Pulitzer-winner Miles concentrates on the gospels (mostly John, supplemented by Luke and Matthew), with occasional reference to Acts and a closing look at Revelation.
Claiming to take the gospel account seriously as the story of God incarnate, the author examines Jesus’ story as a new and radical departure in the life of God—a brilliant strategy by which God escapes the consequences of his inability to keep his promises of redemption to Israel, a new paradigm of redemption itself. Claiming to offer forgiveness to his people for the evil he himself has done, God’s suffering in Jesus rather enables them to forgive him. Through Jesus’ death and resurrection, God has successfully changed the subject, and in offering a new paradigm of redemption, he has redeemed himself. As might be expected, Miles is alive to the resonances of Old Testament themes in the New, and he has an acute ear for the ironies and allusions of the Johannine monologues and dialogues and the parables and sayings of the synoptic gospels. Less pleasing are a gratuitous examination of incarnation and sexuality and a puzzling, inconclusive discussion of Jesus’ death as the suicide of God.
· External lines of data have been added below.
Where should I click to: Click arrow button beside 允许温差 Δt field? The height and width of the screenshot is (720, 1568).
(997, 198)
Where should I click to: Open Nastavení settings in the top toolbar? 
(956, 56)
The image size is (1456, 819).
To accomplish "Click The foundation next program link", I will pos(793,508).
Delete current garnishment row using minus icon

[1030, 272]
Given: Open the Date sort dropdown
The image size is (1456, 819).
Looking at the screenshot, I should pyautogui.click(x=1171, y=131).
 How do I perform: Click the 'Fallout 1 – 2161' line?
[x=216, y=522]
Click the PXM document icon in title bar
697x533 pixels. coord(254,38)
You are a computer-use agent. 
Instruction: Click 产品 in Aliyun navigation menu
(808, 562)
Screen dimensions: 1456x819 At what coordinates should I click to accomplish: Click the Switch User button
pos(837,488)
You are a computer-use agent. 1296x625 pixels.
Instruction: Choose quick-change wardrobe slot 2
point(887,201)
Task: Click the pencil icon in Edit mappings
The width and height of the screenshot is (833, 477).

Here one thinks less of Miles’s critical mentor, the Shakespeare scholar A.C. Bradley, than of Ernest Jones’s hyper-Freudian Hamlet and Oedipus, which reduced Bradley’s method to absurdity. Two appendices present the theoretical underpinnings of Miles’s work, and these are in some ways more interesting than the text to which they are appended. Even those who share his conviction that the Bible is good reading for the secular-minded and that modern methods of critical study can obscure rather than illuminate its text may find his reading unconvincing—and his Jesus, in the end, too thin.
But no doubt the hordes of readers who devoured God: A Biography (1995) will be happy to get more of the same.